As always, any changes to your AD and DNS configuration should be carefully planned and tested to ensure they meet your high-availability and disaster recovery requirements without negatively impacting your network.

 

DNS NOT UPDATING

If the DNS record is not getting updated from the SQL Server side, and you are encountering the “DNS operation refused” error, it usually points to a permission issue where the computer account (SQL Server) or Cluster Name Object (CNO) does not have the necessary rights to update the DNS record. This is often due to Active Directory and DNS security settings.

Here are a few options to resolve this issue:

1. Check Permissions: Verify that the SQL Server service account (or the computer account if the SQL Server service is running under a built-in account such as Network Service) and the CNO have the necessary permissions to update DNS records. You can use tools like the DNS Management console and Active Directory Users and Computers to review and modify these permissions.

2. Enable Secure Dynamic Updates: In your DNS zone properties, ensure that “Secure only” dynamic updates are enabled. This allows only authenticated users and computers to make changes to DNS records.

3. Delegate Permissions: In large environments, sometimes it’s better to delegate the DNS update permissions to a specific security group. You can then add the SQL Server service accounts and the CNO to this security group. This way, you have better control and visibility over who can update DNS records.

4. Update DNS Records Manually: As a last resort, and assuming your environment permits it, you could update the DNS records manually. However, this is not recommended as a long-term solution, since it is prone to human error and does not scale well.

5. Review DNS Aging and Scavenging Settings: Ensure that your DNS aging and scavenging settings are configured correctly.

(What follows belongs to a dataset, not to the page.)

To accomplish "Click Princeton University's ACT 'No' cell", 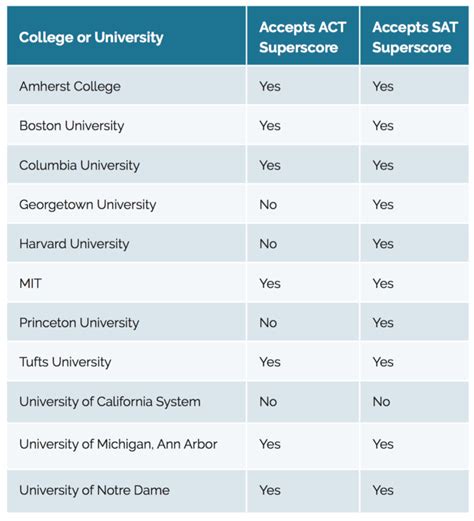I will point(303,322).
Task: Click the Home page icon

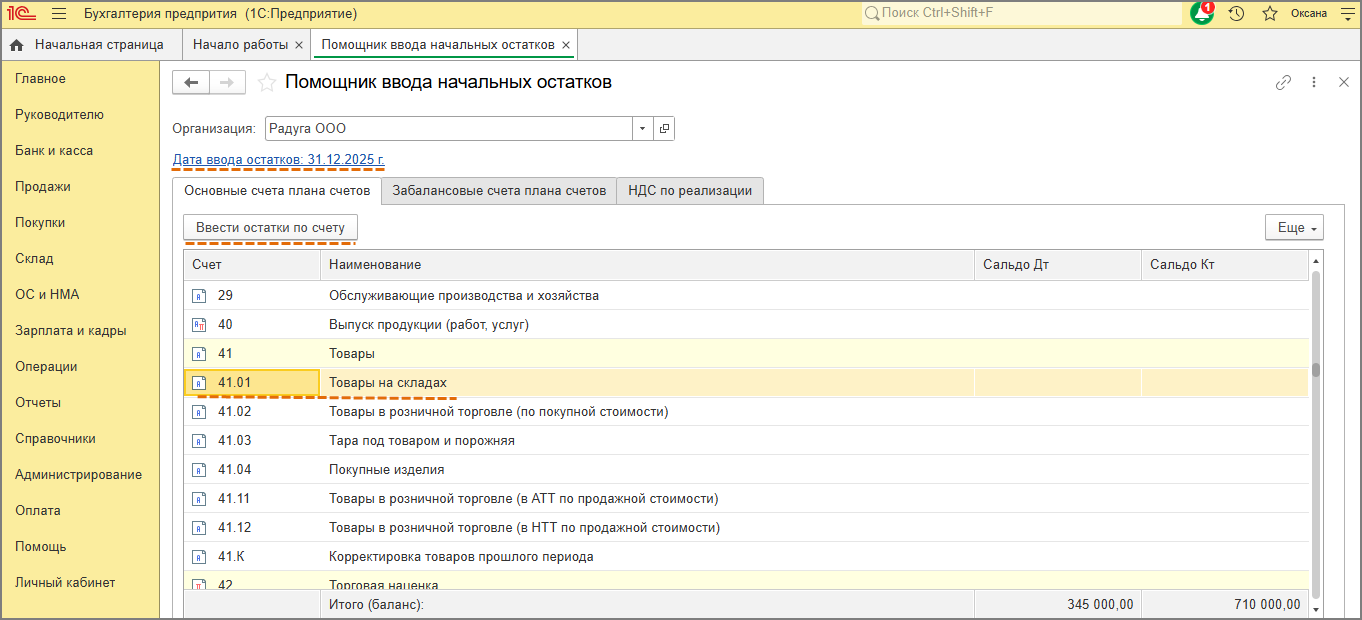Action: [x=17, y=45]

Incorrect settings might lead to premature deletion of records.

6. Repair AD Replication: If you’re dealing with a multi-subnet environment, it could be that AD replication is not working properly, causing DNS changes not to propagate to all sites. Use tools like “repadmin” to check the replication status and diagnose any issues.

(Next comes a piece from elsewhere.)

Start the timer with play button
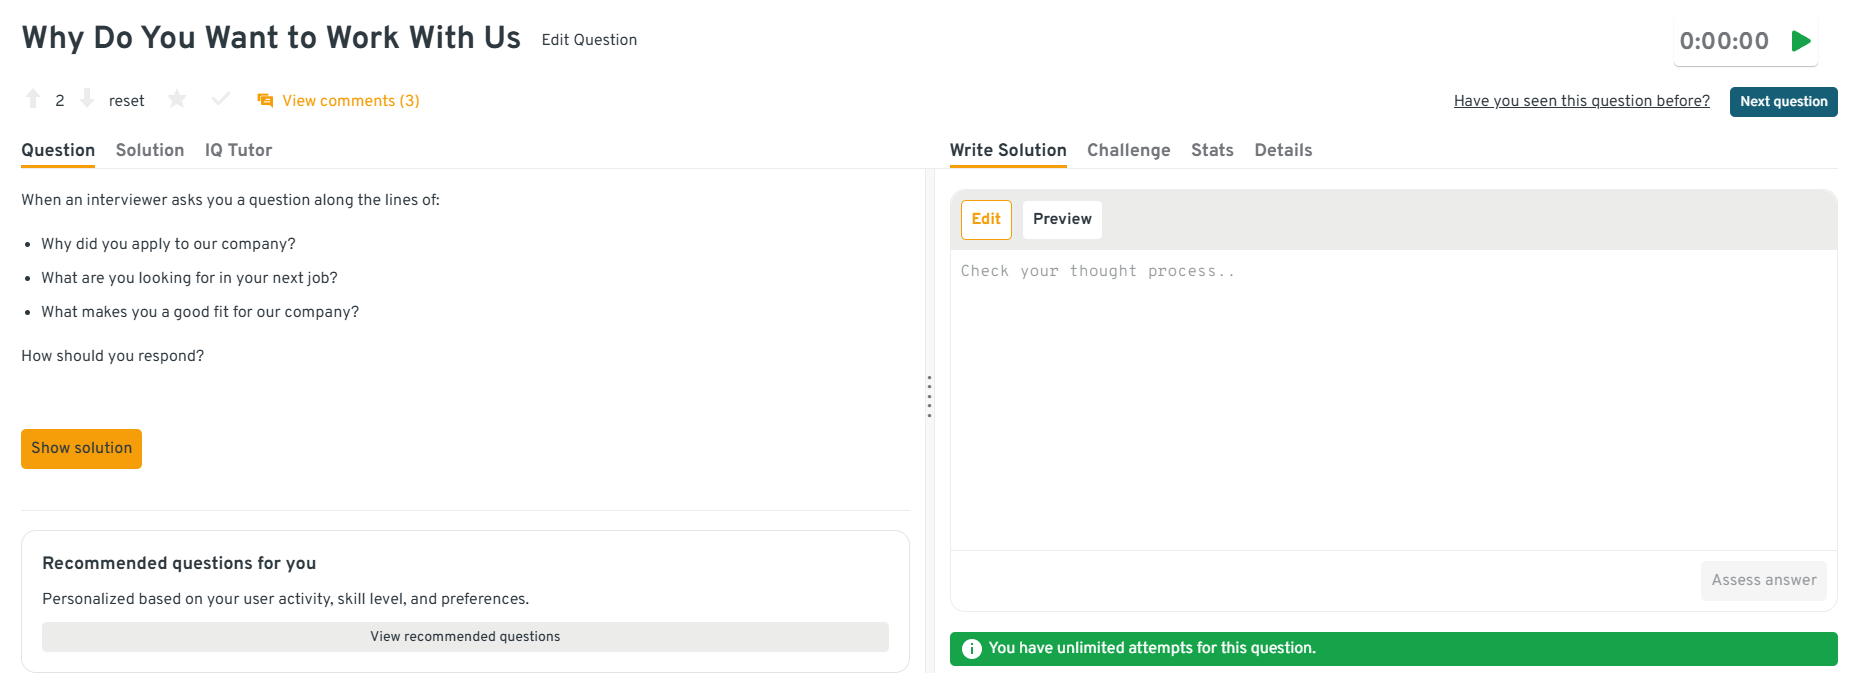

Remember, any changes to Active Directory and DNS settings can have a significant impact on your network, so always plan and test changes carefully before implementing them in a production environment. It might also be beneficial to involve your network and security teams when investigating this type of issue.

 

PERMISSIONS

When dealing with DNS updates in relation to SQL Server AlwaysOn Availability Groups, the relevant accounts (the service accounts for SQL Server and the Cluster Name Object, or CNO) need specific permissions to update the DNS entries associated with the AlwaysOn Availability Group Listener.

For the SQL Server service accounts and the CNO to be able to update DNS, they need the following permissions on their corresponding DNS records:

1. Read: This permission allows the account to read the properties and contents of the DNS record.

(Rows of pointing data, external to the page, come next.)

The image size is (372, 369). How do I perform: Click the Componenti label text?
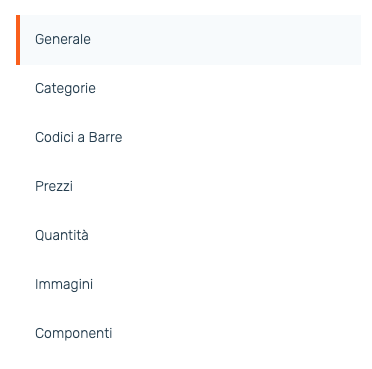coord(73,334)
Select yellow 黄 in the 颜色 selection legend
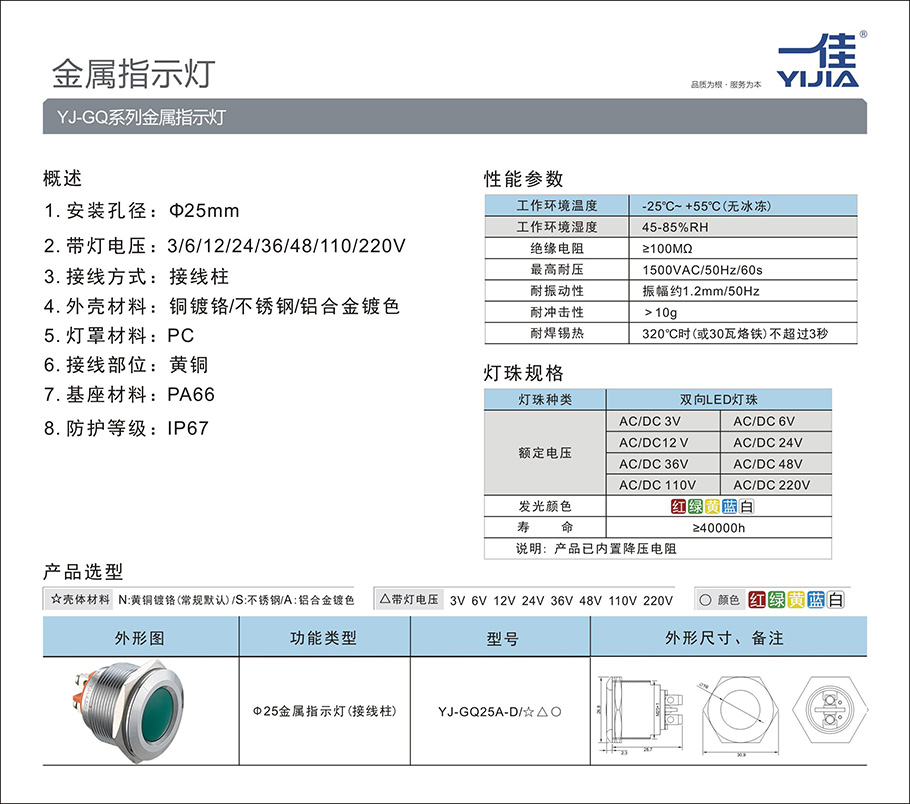Image resolution: width=910 pixels, height=804 pixels. (x=796, y=600)
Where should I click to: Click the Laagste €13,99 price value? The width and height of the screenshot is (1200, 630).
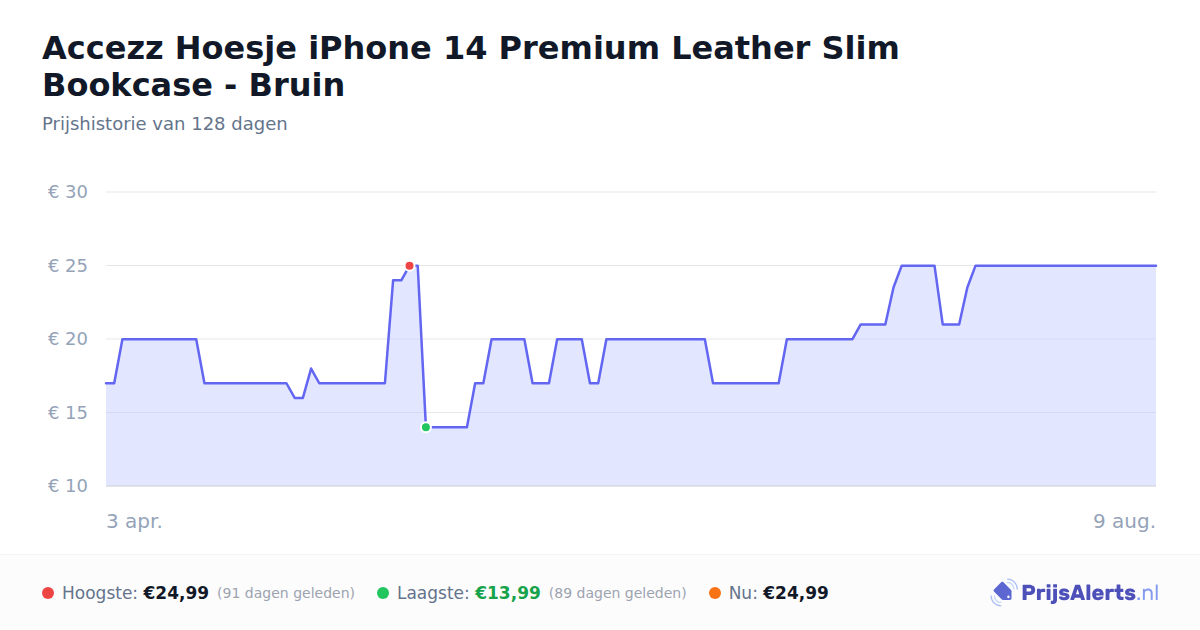click(x=508, y=593)
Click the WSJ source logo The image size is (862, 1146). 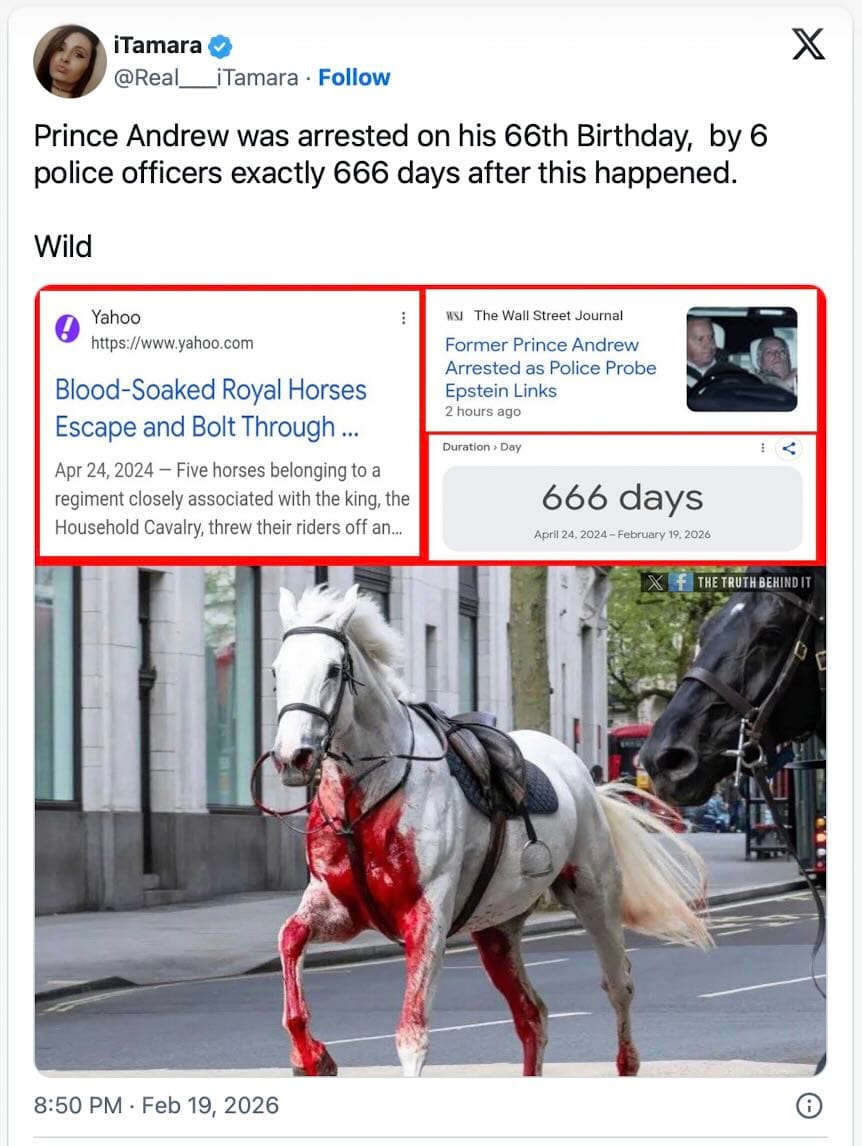(x=454, y=316)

2. Write: This permission allows the account to modify the DNS record.

3. Delete: This permission allows the account to delete the DNS record.

These permissions are necessary for the operation of an AlwaysOn Availability Group, as when a failover event occurs, the DNS entries for the Availability Group Listener need to be updated to point to the new primary replica.

To check and modify these permissions, you can use the DNS Manager console:

1. Open DNS Manager.

2. Expand the DNS Server object and navigate to the Forward Lookup Zone that contains the DNS record.

3. Right-click on the DNS record and select Properties.

4. In the Properties dialog box, go to the Security tab.

5. If the account (SQL Server service account or CNO) is not listed, you can add it by clicking on the “Add” button. If the account is already listed, select it and ensure it has Read, Write, and Delete permissions.

Always ensure that you thoroughly test any changes to permissions in a non-production environment before implementing them in a production environment. If you’re unsure, it’s always a good idea to consult with your network and security teams or a qualified consultant.